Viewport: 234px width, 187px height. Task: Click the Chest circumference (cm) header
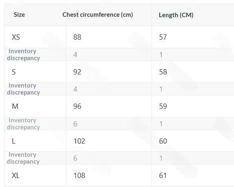coord(98,15)
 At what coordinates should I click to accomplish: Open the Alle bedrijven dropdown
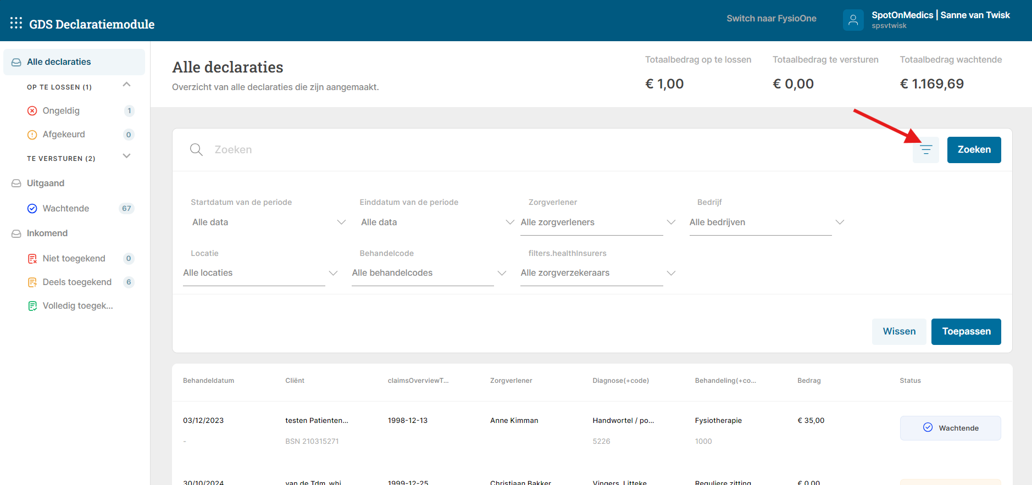[x=766, y=222]
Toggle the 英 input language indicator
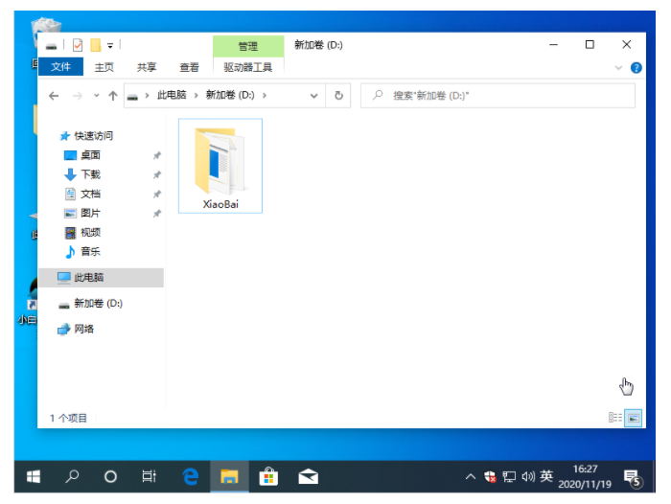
• • • •
Print each line from the one containing "At what coordinates" through the last line of the listing, both included, exactly and with no pictures.

 At what coordinates should I click to accomplish: Open the Alle bedrijven dropdown
[x=766, y=222]
Toggle the 英 input language indicator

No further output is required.